法律は取引条件の明示や期日までの報酬支払い義務などを定めた「取引適正化」の部分と、育児介護への配慮やハラスメント対策といった「就業環境整備」の部分の大きく2つからなる。執行機関は、取引適正化は公取委と中小企業庁、就業環境整備は厚生労働省(労働局)と、経済分野と労働分野の規制を組み合わせた法律となっていることが特徴の一つだ(図)。

法施行後の1年で、公取委は4件の勧告と441件の指導を実施。大手出版社や音楽教室などへの勧告に共通する特徴として小林室長はこう話す。
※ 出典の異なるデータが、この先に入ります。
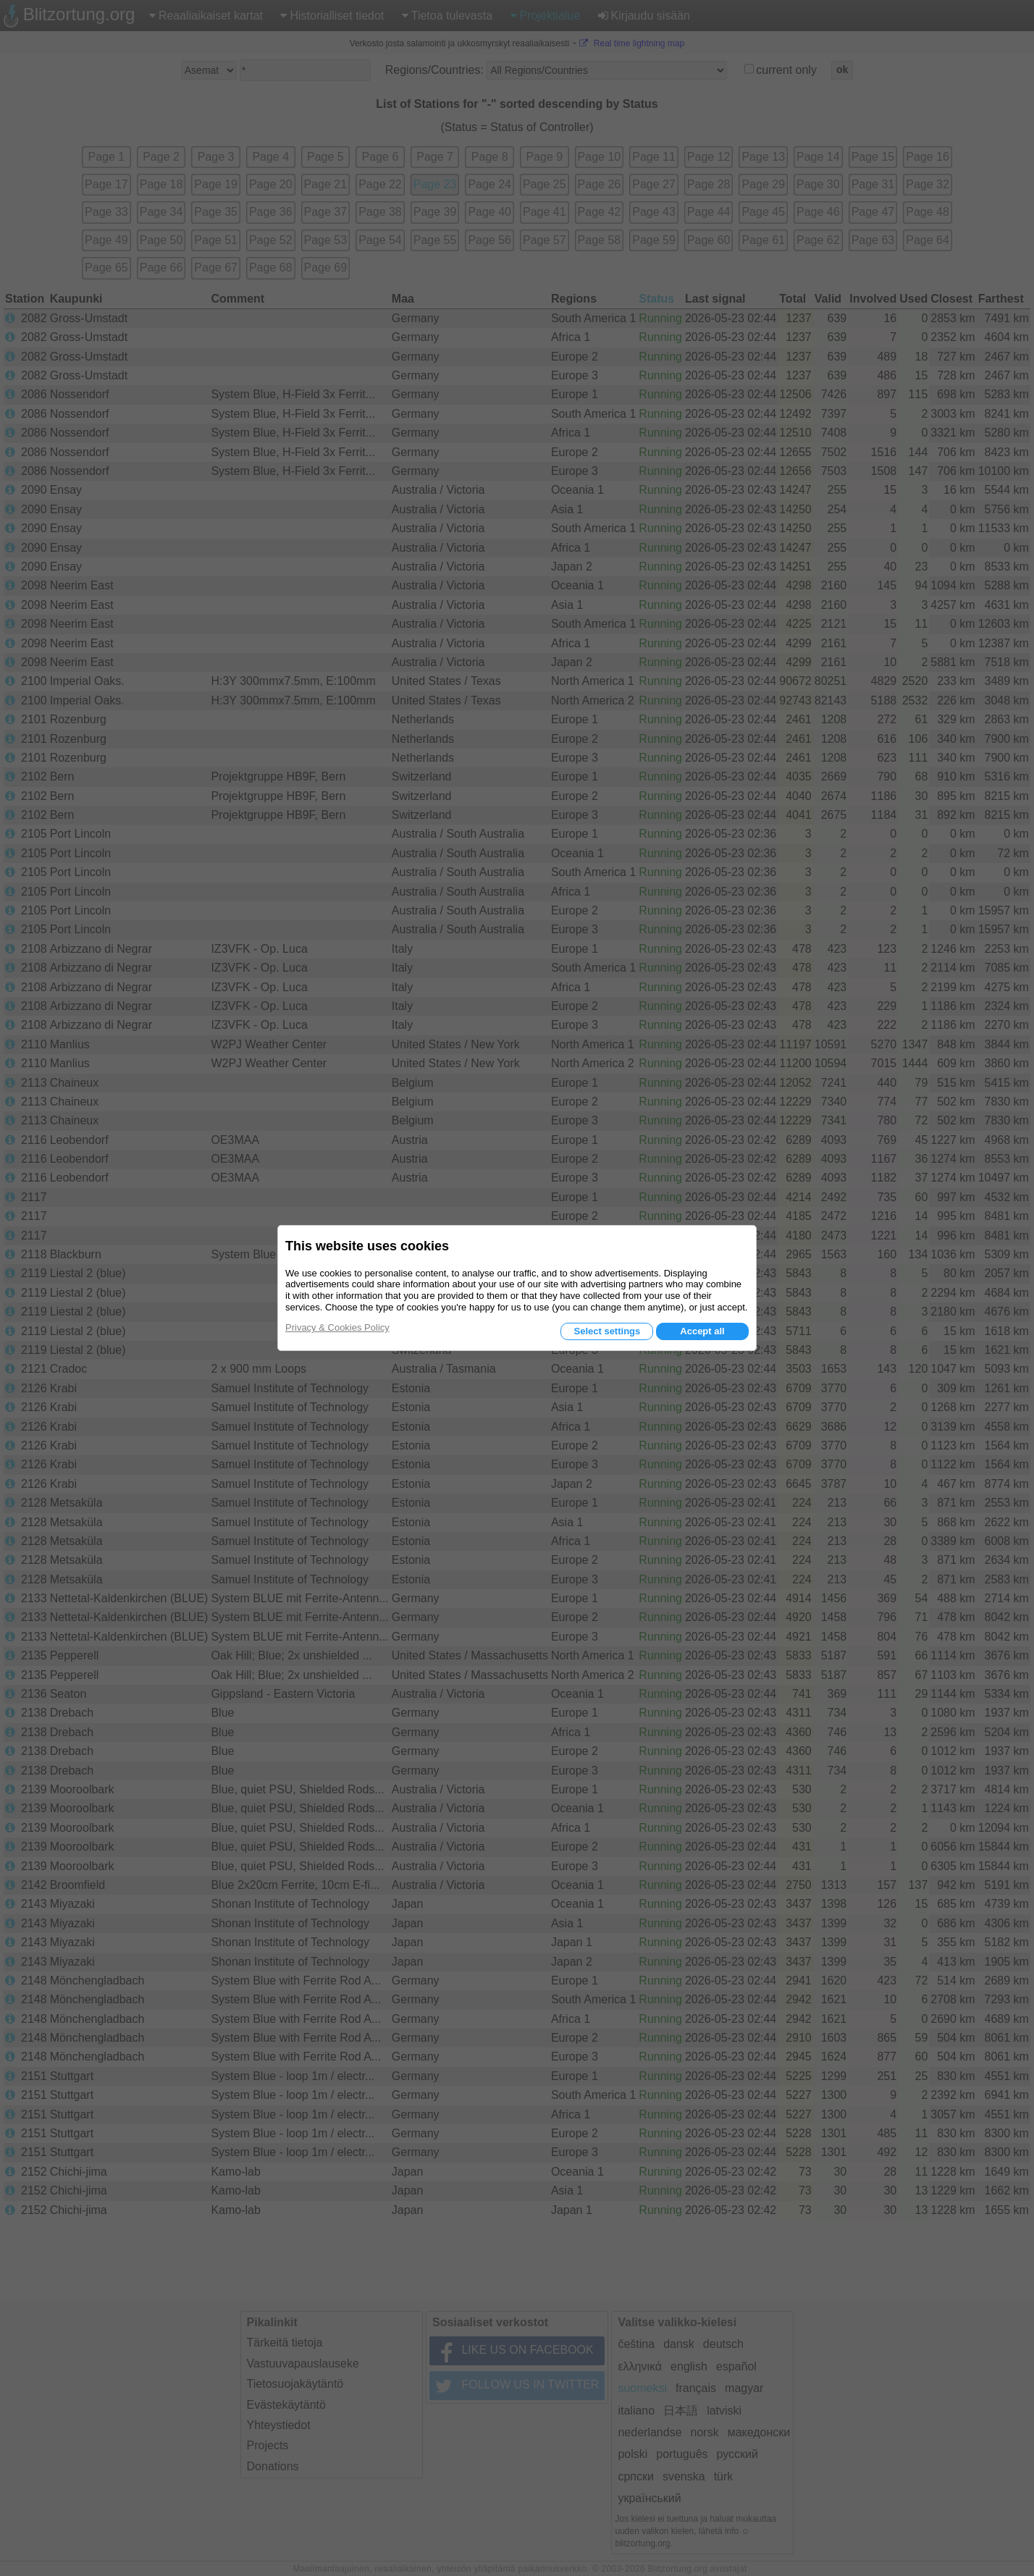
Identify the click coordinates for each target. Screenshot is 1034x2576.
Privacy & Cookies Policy (337, 1327)
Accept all (702, 1331)
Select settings (606, 1331)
「4件の勧告ともに、取引条件の明示と期日までの報酬支払いの2つの義務違反を認定しています。慣習による口頭での発注や、そもそも支払い期日を定めていない状況などがみてとれます」
当事者からの相談に弁護士が答える「フリーランス・トラブル110番」に寄せられた25年4~9月までの約1万件の集計結果でも、相談内容は「報酬の支払い」(29.2%)と「契約条件の明示」(18.4%)の2つが突出する。また、相談者の業種は最多が「運送関係」(14.0%)で、以降「システム開発」(9.3%)、「建設関係」(9.0%)など幅広い業種が含まれている(図)。


取引適正化をめぐっては、来年1月に改正下請法の施行が予定されている。取引適正化の規制内容は概ね共通するが、フリーランス法では発注事業者に資本金規模要件がない点が大きな違いだ。
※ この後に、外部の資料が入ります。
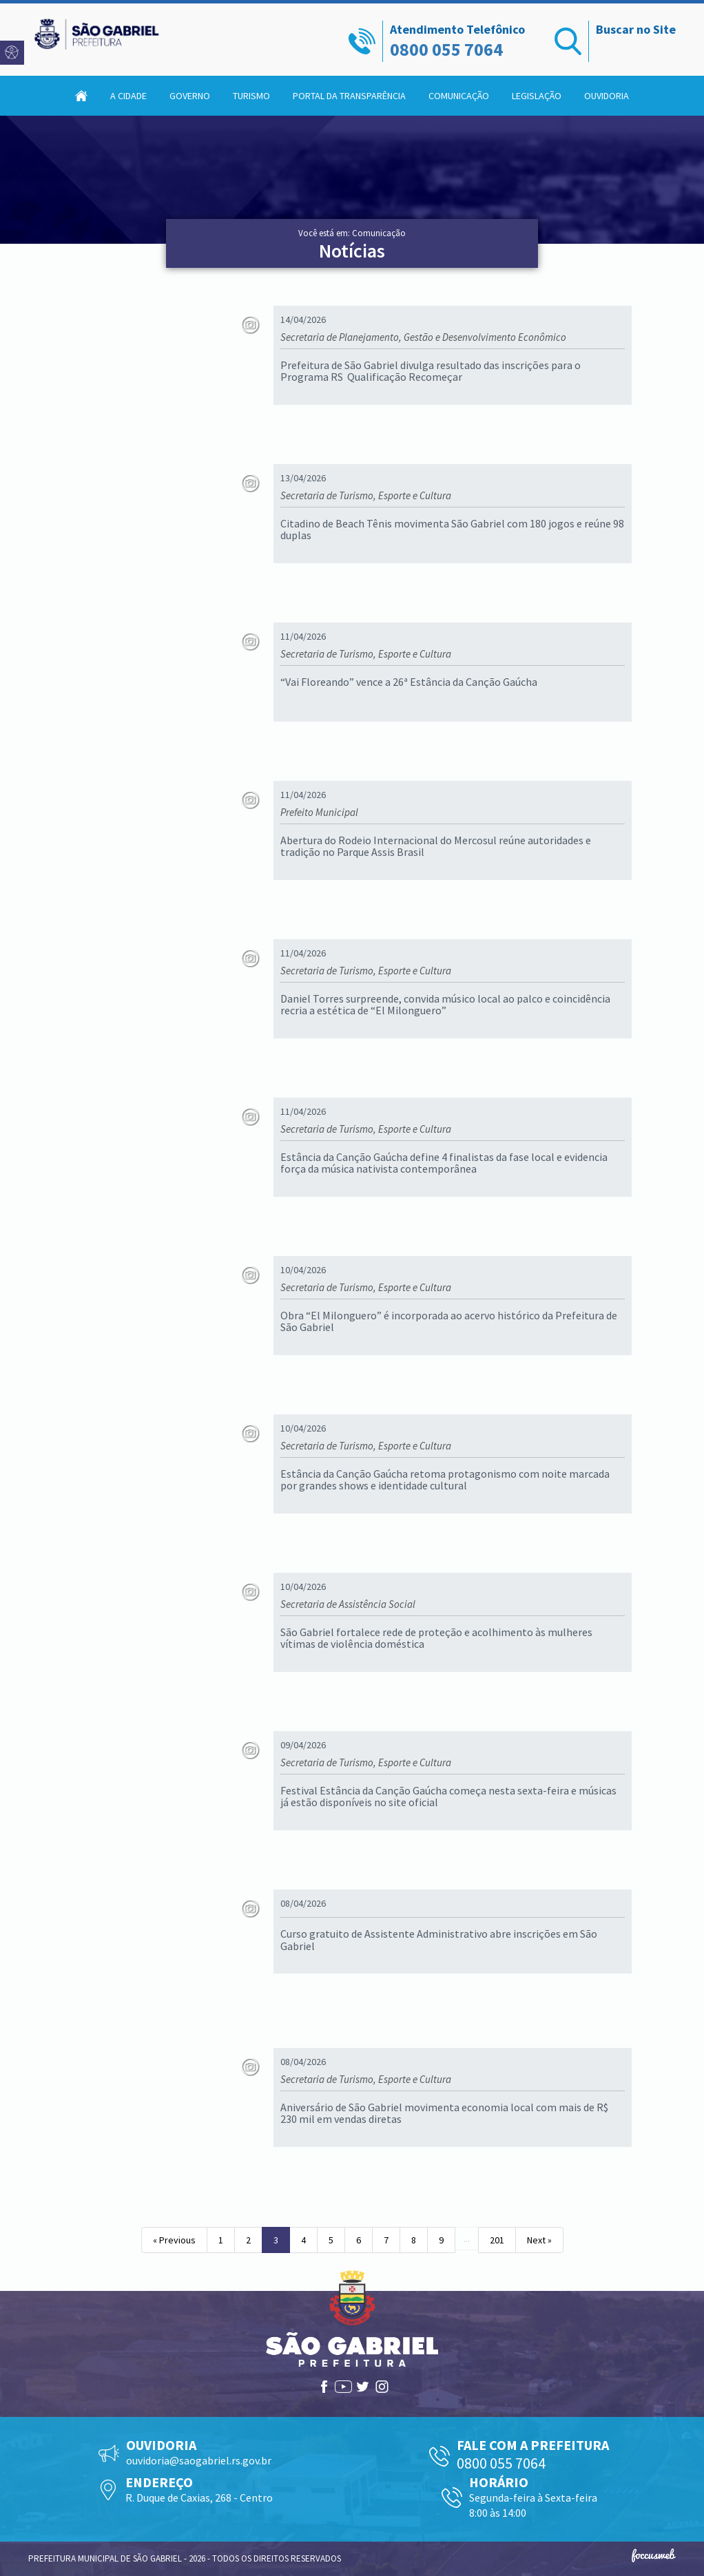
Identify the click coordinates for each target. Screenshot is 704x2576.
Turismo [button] (251, 96)
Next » (539, 2240)
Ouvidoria (606, 96)
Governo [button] (189, 96)
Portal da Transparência (349, 96)
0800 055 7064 (446, 49)
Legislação (536, 96)
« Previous (174, 2240)
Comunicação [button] (458, 96)
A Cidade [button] (128, 96)
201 (497, 2240)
シンポに登壇した弘前大学の長谷河亜希子教授(経済法)は、「フリーランスと事業者間の取引では価格転嫁政策が十分機能しておらず、下流へのしわ寄せで利益なき繁忙状態に陥っている状況がある。産業から担い手が退出してしまうことを防ぐためにも、買いたたき規制や価格転嫁政策を機能させることが必要」と述べた。
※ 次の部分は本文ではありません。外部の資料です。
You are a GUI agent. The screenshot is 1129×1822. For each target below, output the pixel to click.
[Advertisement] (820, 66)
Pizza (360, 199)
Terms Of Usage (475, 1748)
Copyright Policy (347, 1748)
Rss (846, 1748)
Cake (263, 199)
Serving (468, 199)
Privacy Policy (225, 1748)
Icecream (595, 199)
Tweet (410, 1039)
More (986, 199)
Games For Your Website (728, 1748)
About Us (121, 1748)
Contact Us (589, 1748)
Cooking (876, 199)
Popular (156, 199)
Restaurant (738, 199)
また、近年のハラスメントに関する裁判例について、音楽実演家に関するビーフォレスト事件(東京地判令和2・3・25)や美容ライターに関するアムール他事件(東京地判令和4・5・25)などを踏まえ、「実際の加害者に加えて、その使用者の責任も認定されることが少なくない」と指摘した。フリーランス法では就業環境整備の一つとして、ハラスメントの相談体制や事後対応といった防止措置義務を事業者に義務付けており、今後職場対応の重要性が高まりそうだ。